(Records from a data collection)
• • • •
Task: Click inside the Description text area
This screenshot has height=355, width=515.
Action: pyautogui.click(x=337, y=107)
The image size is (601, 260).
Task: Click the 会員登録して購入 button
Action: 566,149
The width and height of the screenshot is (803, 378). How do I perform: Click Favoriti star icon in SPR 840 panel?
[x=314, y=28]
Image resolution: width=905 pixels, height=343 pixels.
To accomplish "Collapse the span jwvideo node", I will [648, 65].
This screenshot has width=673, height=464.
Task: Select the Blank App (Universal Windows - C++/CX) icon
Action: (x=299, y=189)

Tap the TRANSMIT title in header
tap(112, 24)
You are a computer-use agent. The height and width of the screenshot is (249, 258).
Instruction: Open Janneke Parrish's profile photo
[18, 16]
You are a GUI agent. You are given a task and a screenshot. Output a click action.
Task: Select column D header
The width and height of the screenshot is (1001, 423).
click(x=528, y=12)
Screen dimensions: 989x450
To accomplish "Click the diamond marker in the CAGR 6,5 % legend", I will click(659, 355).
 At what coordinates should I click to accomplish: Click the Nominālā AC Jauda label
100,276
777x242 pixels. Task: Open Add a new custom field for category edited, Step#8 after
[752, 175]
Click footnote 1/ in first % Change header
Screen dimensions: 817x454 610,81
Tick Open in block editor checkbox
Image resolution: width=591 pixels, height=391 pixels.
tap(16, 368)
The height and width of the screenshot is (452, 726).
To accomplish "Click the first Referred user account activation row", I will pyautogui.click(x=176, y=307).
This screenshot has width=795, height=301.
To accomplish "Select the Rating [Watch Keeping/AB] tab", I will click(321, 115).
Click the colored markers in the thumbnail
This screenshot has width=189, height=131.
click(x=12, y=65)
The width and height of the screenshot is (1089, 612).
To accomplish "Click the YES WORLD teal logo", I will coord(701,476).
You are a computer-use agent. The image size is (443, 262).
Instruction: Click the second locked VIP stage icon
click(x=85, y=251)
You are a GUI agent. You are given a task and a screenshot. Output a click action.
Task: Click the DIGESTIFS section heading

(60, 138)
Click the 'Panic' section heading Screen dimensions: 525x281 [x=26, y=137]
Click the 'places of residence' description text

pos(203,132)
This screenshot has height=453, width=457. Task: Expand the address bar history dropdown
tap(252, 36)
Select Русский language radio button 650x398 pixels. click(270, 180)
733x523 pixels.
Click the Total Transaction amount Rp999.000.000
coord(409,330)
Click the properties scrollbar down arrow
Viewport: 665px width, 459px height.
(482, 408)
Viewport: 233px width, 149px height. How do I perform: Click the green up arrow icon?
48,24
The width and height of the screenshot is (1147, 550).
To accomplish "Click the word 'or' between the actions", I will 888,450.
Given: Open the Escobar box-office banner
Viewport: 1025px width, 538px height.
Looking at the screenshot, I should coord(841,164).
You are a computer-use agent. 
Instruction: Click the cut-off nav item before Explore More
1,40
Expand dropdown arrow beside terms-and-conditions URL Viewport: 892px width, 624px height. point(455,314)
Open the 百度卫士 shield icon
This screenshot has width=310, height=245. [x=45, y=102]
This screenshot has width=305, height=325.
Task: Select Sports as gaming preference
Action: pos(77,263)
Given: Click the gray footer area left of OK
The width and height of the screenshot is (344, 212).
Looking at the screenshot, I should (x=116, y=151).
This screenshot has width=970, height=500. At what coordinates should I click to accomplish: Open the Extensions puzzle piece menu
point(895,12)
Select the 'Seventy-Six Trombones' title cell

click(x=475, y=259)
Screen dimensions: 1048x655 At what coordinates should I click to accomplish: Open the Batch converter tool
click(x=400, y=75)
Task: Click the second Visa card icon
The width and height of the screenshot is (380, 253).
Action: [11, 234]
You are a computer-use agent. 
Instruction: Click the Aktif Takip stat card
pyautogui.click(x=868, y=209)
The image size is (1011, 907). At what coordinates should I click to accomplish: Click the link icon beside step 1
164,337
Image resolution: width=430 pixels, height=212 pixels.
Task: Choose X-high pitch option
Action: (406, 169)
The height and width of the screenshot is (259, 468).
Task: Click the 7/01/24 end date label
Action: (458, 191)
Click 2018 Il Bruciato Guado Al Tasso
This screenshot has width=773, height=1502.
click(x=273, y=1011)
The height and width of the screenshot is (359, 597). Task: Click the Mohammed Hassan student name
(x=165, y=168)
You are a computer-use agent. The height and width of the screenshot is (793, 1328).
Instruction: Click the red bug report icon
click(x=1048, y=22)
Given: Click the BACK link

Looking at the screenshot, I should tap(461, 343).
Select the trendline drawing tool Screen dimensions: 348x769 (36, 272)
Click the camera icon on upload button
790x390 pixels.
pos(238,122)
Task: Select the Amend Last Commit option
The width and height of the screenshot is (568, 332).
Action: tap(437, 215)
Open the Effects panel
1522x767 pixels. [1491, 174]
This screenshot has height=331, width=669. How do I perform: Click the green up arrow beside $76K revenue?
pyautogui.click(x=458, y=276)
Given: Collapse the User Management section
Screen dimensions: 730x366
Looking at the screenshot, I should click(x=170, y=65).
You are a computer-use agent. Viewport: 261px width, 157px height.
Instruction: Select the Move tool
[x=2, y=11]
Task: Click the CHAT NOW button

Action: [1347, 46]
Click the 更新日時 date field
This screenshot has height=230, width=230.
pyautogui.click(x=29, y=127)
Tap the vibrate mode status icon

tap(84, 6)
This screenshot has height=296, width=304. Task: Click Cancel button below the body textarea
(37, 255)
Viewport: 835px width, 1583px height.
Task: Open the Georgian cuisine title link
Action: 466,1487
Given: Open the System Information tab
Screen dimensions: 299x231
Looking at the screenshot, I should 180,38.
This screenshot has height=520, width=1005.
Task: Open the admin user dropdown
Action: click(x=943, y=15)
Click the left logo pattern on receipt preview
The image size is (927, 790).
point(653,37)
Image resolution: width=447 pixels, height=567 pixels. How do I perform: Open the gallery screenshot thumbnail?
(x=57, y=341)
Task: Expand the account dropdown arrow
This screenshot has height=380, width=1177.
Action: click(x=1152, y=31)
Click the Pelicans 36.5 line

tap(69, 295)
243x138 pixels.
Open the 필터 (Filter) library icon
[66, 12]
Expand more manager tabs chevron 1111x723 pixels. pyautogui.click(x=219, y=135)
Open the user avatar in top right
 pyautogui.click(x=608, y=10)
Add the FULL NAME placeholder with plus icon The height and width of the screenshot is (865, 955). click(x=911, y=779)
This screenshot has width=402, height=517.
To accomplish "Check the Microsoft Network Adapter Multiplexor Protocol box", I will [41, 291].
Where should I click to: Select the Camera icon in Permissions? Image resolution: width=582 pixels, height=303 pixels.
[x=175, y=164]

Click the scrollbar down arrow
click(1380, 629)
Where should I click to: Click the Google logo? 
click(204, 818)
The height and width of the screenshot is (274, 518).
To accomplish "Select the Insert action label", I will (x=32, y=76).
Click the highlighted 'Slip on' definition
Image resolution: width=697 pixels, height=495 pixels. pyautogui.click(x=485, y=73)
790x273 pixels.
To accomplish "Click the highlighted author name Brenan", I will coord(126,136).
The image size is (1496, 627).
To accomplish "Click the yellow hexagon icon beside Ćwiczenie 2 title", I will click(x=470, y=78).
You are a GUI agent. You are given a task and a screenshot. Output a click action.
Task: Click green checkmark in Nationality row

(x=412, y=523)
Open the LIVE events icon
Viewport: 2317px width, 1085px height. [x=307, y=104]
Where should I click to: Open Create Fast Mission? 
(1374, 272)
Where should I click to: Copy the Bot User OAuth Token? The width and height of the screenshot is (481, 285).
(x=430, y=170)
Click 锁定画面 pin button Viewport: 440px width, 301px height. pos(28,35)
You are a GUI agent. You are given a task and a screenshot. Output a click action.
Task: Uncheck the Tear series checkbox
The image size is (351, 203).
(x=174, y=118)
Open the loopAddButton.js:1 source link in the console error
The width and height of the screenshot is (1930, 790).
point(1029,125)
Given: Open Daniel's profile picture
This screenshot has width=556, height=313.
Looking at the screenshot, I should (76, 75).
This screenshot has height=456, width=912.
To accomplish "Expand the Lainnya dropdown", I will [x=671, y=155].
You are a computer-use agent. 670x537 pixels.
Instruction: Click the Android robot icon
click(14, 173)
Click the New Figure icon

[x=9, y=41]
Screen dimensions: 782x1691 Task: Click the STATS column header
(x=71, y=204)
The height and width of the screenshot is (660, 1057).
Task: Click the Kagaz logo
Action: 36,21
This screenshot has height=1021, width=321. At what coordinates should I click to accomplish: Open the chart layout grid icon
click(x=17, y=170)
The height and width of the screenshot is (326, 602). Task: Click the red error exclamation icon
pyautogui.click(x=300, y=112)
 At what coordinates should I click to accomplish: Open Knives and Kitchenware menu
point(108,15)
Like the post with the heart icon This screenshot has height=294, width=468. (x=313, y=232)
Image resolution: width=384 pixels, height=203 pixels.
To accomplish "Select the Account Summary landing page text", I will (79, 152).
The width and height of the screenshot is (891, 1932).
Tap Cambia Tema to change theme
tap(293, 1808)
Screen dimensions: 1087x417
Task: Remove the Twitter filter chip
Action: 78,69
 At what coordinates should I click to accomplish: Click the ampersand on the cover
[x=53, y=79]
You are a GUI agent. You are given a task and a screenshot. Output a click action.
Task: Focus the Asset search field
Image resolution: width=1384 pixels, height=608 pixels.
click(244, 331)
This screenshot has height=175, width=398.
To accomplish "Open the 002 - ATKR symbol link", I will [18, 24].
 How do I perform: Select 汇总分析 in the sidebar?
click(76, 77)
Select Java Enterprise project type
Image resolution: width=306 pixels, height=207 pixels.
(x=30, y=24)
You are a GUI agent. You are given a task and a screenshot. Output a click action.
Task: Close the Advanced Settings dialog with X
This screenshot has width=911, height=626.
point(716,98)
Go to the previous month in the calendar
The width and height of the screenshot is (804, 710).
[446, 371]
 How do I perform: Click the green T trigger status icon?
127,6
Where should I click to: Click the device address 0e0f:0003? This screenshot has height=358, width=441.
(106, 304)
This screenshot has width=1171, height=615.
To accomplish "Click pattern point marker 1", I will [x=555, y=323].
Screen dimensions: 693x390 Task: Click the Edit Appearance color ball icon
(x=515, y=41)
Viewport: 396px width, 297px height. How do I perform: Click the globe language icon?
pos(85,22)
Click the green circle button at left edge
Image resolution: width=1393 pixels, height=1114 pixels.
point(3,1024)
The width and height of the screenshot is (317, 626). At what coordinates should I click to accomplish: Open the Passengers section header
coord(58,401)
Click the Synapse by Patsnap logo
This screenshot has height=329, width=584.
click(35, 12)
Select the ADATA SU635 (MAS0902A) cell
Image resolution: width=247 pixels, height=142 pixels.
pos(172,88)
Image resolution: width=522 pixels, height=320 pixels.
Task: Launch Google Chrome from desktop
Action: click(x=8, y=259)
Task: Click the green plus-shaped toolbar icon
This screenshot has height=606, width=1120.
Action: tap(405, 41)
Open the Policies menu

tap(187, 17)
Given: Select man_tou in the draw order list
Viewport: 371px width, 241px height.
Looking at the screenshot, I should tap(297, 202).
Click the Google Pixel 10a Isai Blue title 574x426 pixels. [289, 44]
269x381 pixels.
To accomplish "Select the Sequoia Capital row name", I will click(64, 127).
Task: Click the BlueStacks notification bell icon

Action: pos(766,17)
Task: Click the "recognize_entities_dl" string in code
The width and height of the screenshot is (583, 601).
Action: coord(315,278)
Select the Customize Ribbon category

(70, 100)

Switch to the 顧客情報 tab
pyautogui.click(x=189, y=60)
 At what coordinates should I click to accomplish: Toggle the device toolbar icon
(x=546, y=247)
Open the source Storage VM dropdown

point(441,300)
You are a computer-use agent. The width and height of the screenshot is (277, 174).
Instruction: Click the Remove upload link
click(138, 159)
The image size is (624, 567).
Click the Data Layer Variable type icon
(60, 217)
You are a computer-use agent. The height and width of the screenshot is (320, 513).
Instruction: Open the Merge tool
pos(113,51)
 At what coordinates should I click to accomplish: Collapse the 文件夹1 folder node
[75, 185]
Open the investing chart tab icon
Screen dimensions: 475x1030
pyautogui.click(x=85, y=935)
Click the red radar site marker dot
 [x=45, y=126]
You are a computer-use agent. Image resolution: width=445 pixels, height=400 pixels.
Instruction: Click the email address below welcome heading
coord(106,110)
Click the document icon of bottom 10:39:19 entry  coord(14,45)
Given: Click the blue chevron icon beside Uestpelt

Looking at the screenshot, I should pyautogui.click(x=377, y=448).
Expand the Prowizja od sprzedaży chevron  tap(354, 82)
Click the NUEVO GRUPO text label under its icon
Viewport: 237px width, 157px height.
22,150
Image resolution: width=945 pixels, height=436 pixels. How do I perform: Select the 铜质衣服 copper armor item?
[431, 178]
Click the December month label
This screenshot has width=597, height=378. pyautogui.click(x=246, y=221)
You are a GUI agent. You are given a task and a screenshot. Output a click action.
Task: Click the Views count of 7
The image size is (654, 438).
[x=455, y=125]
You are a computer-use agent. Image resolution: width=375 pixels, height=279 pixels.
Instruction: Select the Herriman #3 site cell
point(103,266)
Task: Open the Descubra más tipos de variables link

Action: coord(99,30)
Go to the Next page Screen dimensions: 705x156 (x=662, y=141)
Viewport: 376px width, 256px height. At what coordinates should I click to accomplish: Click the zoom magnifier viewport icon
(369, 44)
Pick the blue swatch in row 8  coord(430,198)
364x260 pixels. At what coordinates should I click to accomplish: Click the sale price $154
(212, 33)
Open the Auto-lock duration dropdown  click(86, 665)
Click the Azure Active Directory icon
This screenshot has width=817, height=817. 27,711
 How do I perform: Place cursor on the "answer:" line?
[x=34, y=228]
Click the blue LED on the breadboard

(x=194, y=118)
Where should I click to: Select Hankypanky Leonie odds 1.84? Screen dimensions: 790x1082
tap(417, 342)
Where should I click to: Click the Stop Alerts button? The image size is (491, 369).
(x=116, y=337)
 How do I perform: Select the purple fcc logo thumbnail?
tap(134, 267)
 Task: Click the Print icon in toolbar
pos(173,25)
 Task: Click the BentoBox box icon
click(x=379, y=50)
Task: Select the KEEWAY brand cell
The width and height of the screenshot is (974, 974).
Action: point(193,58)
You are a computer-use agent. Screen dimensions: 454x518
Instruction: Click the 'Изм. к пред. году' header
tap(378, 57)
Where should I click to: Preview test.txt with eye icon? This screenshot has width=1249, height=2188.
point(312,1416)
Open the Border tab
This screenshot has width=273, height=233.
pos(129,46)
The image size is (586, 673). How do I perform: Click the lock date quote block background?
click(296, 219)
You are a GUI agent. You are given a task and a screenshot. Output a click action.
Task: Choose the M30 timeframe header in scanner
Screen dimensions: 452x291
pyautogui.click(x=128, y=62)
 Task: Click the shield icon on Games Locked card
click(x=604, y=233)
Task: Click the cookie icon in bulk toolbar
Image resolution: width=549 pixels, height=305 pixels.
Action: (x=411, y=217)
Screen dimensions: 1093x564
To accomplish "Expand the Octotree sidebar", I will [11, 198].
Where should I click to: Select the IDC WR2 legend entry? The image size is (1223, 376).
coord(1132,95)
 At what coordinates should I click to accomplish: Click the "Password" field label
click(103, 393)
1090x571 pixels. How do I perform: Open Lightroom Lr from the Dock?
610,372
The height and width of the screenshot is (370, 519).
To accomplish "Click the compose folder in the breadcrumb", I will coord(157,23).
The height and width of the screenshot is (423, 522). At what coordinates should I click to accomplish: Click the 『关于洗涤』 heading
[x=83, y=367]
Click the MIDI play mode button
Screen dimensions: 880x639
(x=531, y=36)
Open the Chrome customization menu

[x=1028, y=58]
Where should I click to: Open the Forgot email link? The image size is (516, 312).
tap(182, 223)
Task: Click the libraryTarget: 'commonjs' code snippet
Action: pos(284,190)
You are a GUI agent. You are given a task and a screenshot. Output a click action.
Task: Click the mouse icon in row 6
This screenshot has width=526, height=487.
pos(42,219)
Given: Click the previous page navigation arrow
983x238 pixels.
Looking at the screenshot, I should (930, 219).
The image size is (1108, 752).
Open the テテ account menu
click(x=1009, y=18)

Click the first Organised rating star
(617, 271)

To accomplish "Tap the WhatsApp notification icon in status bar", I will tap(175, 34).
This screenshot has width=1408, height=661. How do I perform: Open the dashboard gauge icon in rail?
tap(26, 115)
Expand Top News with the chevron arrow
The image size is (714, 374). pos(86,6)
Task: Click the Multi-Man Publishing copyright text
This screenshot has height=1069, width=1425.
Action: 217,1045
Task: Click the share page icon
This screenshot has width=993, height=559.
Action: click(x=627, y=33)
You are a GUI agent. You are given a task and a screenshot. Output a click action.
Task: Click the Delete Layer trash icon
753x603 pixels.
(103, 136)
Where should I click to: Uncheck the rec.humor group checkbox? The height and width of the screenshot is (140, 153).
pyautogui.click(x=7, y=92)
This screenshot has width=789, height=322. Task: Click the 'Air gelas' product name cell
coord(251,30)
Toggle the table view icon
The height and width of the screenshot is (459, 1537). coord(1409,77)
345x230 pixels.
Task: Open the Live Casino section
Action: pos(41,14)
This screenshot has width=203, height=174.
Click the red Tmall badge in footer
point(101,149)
• • • •
*EXERCISE DESCRIPTION*. Where the string "plus" turns up in a line of the data above, copy that whole line.

*PROBLEM SOLUTION*.
Add the FULL NAME placeholder with plus icon The height and width of the screenshot is (865, 955). click(x=911, y=779)
Task: Click the green plus-shaped toolbar icon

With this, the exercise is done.